The same logic applies to their go-to-market motion. Rather than building direct routes to each new persona, HUMAN activated the partner ecosystems already advising those functions — ad agencies advising CMOs on spend allocation, security partners already inside enterprise security stacks.
What makes HUMAN’s position defensible through this shift isn’t just their data volume — it’s where they sit. Edge deployment means they see the crawler before the customer does, optimize what that crawler sees, and verify the agent when it returns to transact. That three-stage loop — visibility, optimization, verification — is something you can only build from the edge. It’s not replicable without the deployment footprint HUMAN already has.

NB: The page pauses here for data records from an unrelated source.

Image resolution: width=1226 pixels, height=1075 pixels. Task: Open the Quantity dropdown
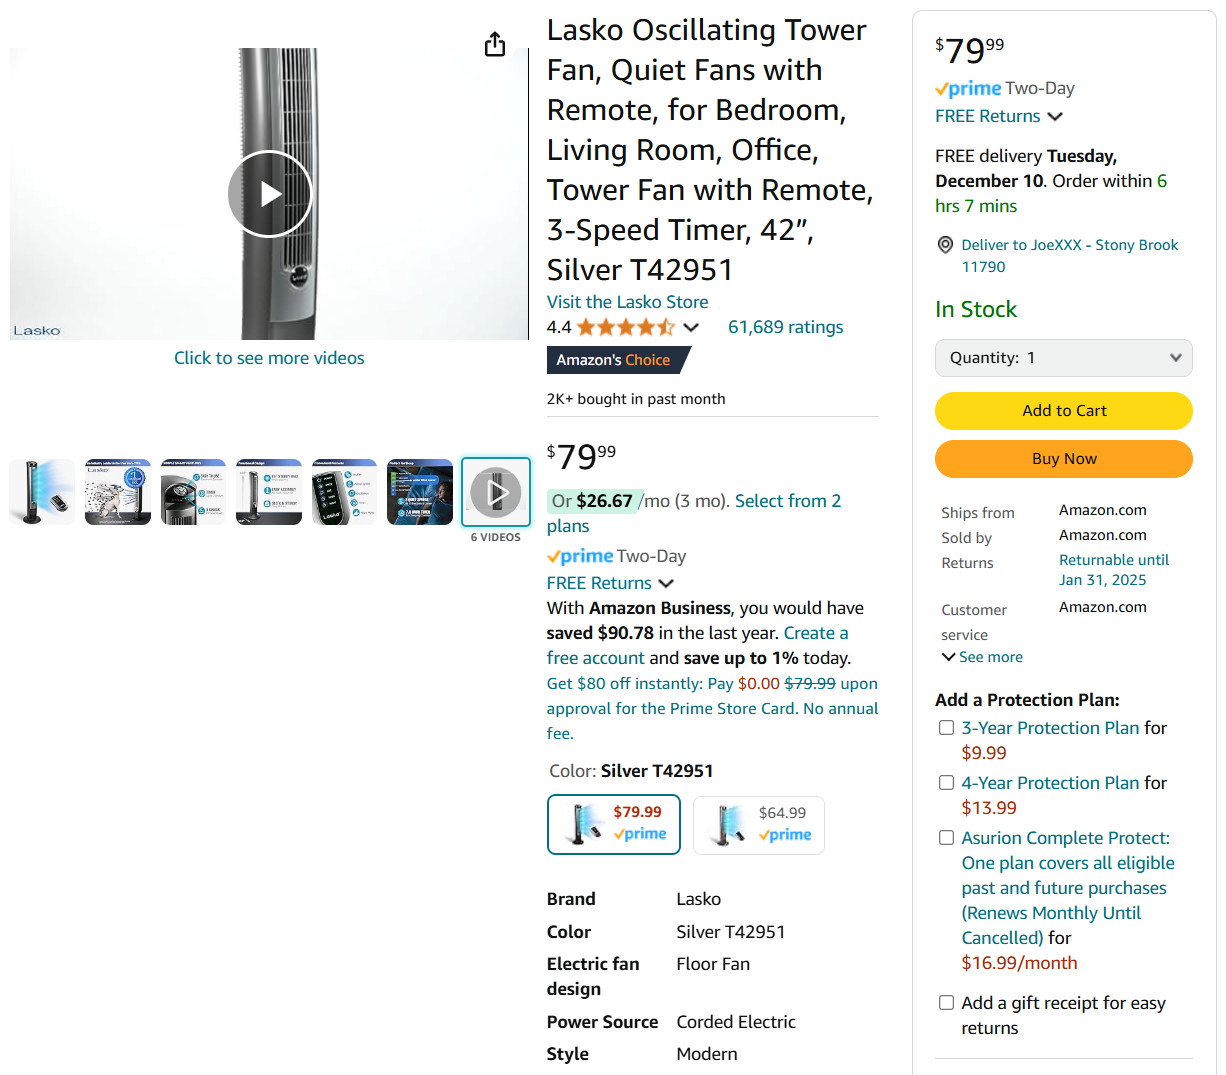[1063, 358]
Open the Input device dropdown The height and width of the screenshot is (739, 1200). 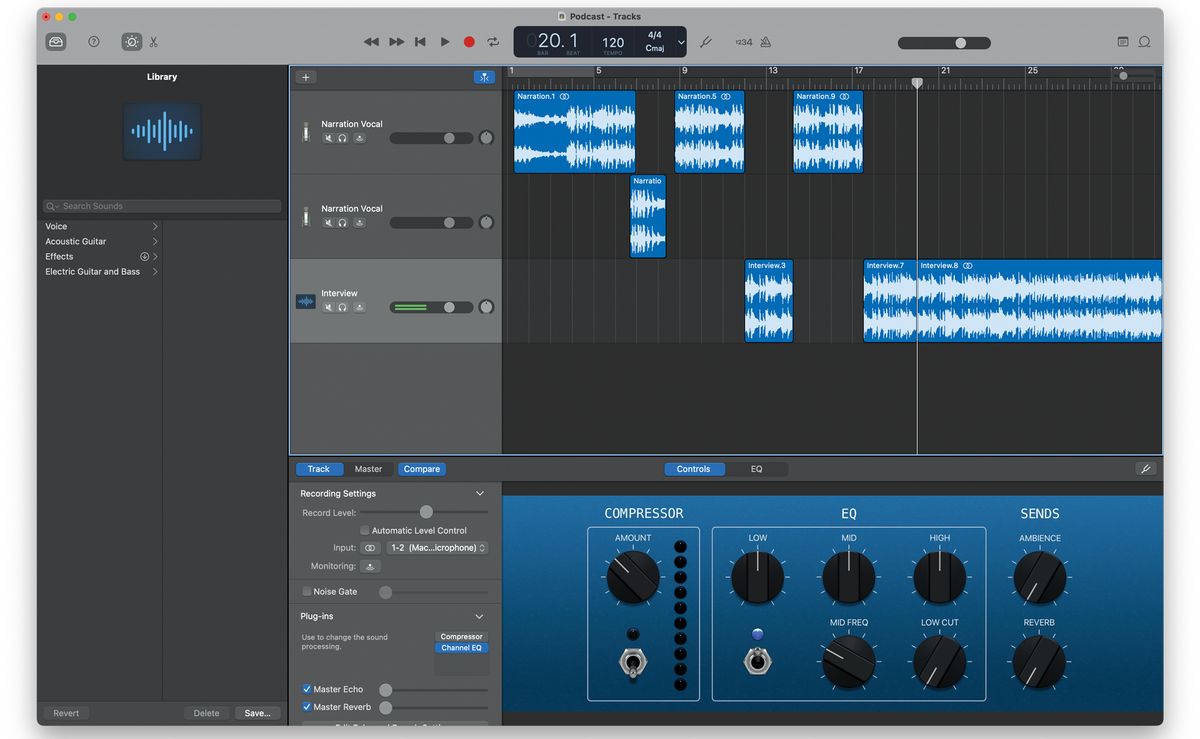[437, 547]
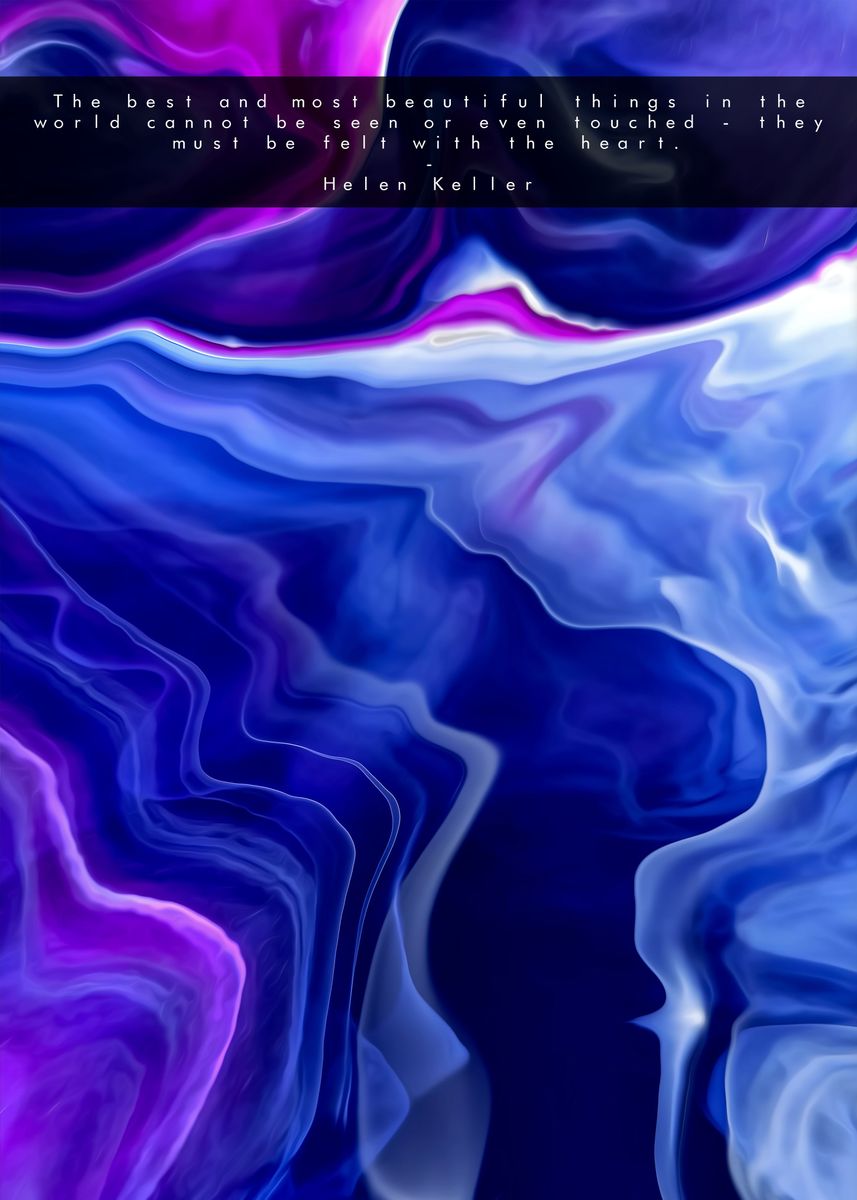This screenshot has height=1200, width=857.
Task: Click the glowing purple area at lower left
Action: coord(110,950)
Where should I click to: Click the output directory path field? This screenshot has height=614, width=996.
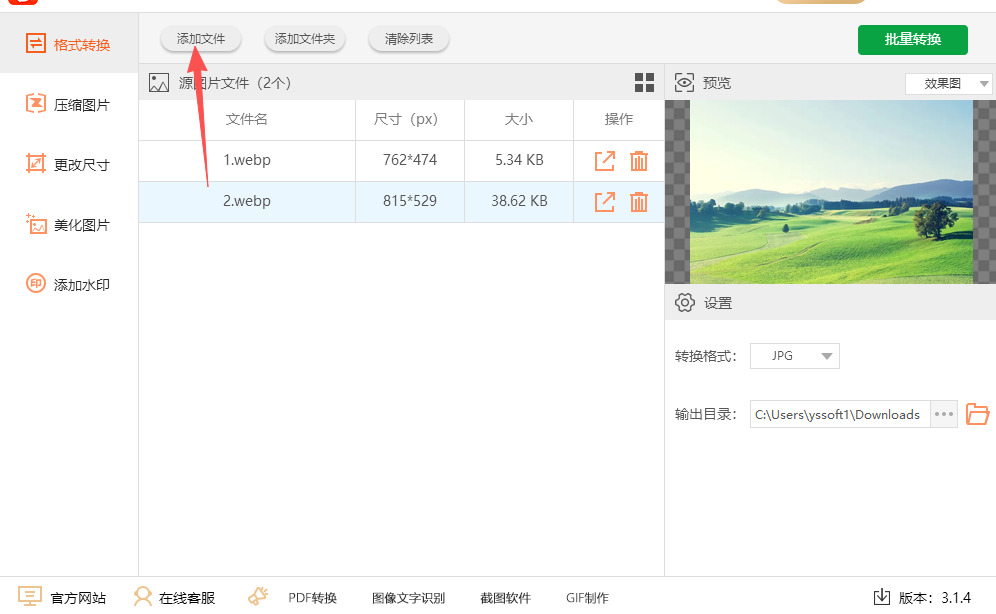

For founders watching a market shift hit their category, that’s the real question to ask: what does the disruption expose that you’re uniquely positioned to see? HUMAN’s answer was the autonomous agent layer of the consumer journey. Their data was already there. The problem just changed shape around it.
HUMAN’s position through this shift comes down to where they sit in the stack. Edge deployment isn’t a feature — it’s the reason they can see the crawler, shape what it ingests, and gate the agent when it returns to buy. That capability existed before agentic commerce was a conversation. The disruption didn’t create their advantage. It revealed it.